Senescence induced cellular reprogramming drives cnidarian whole body regeneration in the absence of stem cells

Cell fate stability is essential for maintaining law and order in complex animals. However, high stability comes at the cost of reduced plasticity and, by extension, poor regenerative ability. This evolutionary trade off has resulted in modern animals being either simple, plastic, and regenerative, or complex, stable, and non regenerative. The mechanisms that mediate these traits remain unknown. We show that signaling from senescent cells can destabilize the differentiated state of neighboring somatic cells, reprogramming them back to stem cells that drive whole body regeneration in the cnidarian Hydractinia symbiolongicarpus. Pharmacological or genetic inhibition of senescence prevented reprogramming and regeneration. Induction of ectopic senescence resulted in supernumerary stem cells. Therefore, senescence signaling may be an ancient mechanism mediating cellular plasticity. Senescence-induced reprogramming has retained high efficiency in morphologically simple, yet highly regenerative, cnidarians but degenerated to a rudimentary state in many bilaterians. This loss may have rendered their cell fates more stable and thereby enabling the evolution of their complexity at the expense of regenerative powers. Understanding the senescence environment that promotes cellular reprogramming could provide a new avenue to enhance regeneration in mammals.

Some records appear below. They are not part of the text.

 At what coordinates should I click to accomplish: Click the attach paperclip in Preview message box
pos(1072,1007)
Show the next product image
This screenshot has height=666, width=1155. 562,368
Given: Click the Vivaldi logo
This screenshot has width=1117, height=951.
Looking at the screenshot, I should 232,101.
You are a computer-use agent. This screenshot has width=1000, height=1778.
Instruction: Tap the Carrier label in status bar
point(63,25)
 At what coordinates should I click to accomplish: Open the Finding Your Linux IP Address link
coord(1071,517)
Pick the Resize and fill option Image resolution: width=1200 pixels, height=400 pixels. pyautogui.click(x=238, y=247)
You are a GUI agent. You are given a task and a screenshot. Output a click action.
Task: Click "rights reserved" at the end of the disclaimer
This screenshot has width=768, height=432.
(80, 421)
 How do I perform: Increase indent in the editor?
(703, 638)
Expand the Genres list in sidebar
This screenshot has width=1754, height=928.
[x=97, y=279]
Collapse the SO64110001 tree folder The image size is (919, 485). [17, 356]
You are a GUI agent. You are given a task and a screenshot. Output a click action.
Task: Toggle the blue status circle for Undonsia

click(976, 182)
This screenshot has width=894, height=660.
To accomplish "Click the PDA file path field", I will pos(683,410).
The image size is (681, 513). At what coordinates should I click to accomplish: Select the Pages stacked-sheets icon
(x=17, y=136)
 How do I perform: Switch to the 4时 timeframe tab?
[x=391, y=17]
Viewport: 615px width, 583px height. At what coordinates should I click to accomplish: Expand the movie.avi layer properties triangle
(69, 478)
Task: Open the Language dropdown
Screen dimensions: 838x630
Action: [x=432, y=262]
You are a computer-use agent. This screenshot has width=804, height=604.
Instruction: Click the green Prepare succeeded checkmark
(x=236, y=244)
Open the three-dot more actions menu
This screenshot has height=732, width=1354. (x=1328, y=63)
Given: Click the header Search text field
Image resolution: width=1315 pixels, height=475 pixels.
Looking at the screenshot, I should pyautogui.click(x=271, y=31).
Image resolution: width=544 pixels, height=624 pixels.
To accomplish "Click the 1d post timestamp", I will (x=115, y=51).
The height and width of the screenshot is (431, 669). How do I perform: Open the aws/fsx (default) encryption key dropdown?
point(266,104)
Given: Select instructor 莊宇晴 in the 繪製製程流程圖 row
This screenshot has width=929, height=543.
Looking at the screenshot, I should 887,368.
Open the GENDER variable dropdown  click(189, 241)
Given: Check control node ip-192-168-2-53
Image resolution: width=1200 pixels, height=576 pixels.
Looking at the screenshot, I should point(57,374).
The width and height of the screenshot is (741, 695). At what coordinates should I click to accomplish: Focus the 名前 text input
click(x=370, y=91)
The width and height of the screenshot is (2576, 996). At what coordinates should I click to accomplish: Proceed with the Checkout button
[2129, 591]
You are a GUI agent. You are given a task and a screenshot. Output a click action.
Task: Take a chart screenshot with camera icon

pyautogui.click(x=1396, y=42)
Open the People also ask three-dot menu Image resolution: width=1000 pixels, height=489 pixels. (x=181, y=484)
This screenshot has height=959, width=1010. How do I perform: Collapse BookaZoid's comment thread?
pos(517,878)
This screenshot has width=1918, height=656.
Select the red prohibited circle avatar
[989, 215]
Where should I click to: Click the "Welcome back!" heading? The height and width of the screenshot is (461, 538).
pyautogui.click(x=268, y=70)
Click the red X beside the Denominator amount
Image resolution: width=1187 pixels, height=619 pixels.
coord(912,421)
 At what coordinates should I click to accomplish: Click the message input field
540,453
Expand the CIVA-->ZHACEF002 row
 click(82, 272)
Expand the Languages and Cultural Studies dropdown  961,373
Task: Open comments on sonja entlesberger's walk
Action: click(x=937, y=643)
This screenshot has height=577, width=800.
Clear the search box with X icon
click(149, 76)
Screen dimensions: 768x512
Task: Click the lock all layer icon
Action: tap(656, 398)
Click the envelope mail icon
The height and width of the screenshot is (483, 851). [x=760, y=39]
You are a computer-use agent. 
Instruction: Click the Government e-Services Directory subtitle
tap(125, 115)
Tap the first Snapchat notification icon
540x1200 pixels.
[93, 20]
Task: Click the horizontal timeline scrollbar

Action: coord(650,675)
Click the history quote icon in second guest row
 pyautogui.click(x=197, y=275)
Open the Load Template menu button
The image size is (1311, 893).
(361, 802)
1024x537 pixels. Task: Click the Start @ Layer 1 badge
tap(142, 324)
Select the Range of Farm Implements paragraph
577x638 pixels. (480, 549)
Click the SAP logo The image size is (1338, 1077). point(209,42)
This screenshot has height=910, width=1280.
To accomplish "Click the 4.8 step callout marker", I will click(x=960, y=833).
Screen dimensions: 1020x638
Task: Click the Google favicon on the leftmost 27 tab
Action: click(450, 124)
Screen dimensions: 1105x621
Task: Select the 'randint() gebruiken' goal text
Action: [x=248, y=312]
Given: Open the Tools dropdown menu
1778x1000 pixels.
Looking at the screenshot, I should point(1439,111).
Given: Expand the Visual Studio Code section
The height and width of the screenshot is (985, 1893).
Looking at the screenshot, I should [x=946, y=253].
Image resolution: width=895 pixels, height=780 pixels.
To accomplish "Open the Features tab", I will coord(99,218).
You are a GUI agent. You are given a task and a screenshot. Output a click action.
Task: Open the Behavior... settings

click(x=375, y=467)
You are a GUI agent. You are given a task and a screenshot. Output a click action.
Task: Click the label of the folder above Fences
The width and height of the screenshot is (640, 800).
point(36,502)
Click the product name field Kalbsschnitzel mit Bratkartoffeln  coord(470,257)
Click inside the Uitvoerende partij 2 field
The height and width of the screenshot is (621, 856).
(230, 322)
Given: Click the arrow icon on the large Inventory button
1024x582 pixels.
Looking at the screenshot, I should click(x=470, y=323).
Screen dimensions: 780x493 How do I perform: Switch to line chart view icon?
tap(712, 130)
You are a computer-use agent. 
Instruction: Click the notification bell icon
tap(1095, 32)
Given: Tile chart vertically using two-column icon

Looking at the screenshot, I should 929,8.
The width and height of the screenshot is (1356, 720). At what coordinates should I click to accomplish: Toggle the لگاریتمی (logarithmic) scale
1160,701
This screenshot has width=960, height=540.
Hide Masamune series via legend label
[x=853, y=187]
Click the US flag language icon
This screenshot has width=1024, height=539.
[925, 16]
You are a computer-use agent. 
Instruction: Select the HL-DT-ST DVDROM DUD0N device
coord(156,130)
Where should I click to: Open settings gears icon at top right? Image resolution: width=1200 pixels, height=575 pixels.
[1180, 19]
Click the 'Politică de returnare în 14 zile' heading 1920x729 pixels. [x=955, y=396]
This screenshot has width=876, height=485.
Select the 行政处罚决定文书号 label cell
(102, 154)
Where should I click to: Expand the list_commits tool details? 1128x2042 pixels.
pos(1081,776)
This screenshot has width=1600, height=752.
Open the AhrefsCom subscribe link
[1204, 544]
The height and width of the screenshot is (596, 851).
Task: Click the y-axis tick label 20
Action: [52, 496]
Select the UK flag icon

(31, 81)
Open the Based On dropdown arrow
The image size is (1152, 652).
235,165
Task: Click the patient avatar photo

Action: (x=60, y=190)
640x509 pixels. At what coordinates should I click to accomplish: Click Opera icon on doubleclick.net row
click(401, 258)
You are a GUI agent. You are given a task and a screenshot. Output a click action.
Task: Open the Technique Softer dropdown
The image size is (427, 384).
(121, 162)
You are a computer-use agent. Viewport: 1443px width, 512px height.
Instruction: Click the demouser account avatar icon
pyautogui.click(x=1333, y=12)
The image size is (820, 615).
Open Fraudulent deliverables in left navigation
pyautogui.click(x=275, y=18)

细胞命运稳定性对于维持复杂动物体内的有序稳态至关重要。然而，高稳定性会以可塑性降低为代价，并进而导致再生能力受损。这种演化权衡使得现生动物分为两类：一类结构简单、可塑性强且具备再生能力；另一类结构复杂、细胞命运稳定但丧失再生能力。调控这类特征的潜在机制至今尚未明确。本研究发现，衰老细胞（senescent cells）分泌的信号可使邻近体细胞的分化状态去稳定化，将其重编程为干细胞，进而触发刺胞动物（cnidarian）共生海葵（Hydractinia symbiolongicarpus）的全身再生过程。采用药物或遗传学手段抑制衰老过程，可阻断细胞重编程与再生过程；而诱导异位衰老则会产生多余的干细胞。由此可见，衰老信号或许是介导细胞可塑性的古老机制。衰老诱导的细胞重编程在结构简单但再生能力极强的刺胞动物中仍保持高效，但在多数两侧对称动物中已退化为雏形状态。这种功能丢失或许使得这些动物的细胞命运稳定性提升，进而使其得以演化出复杂结构，但代价是再生能力的丧失。阐明可促进细胞重编程的衰老微环境，有望为提升哺乳动物的再生能力提供全新思路。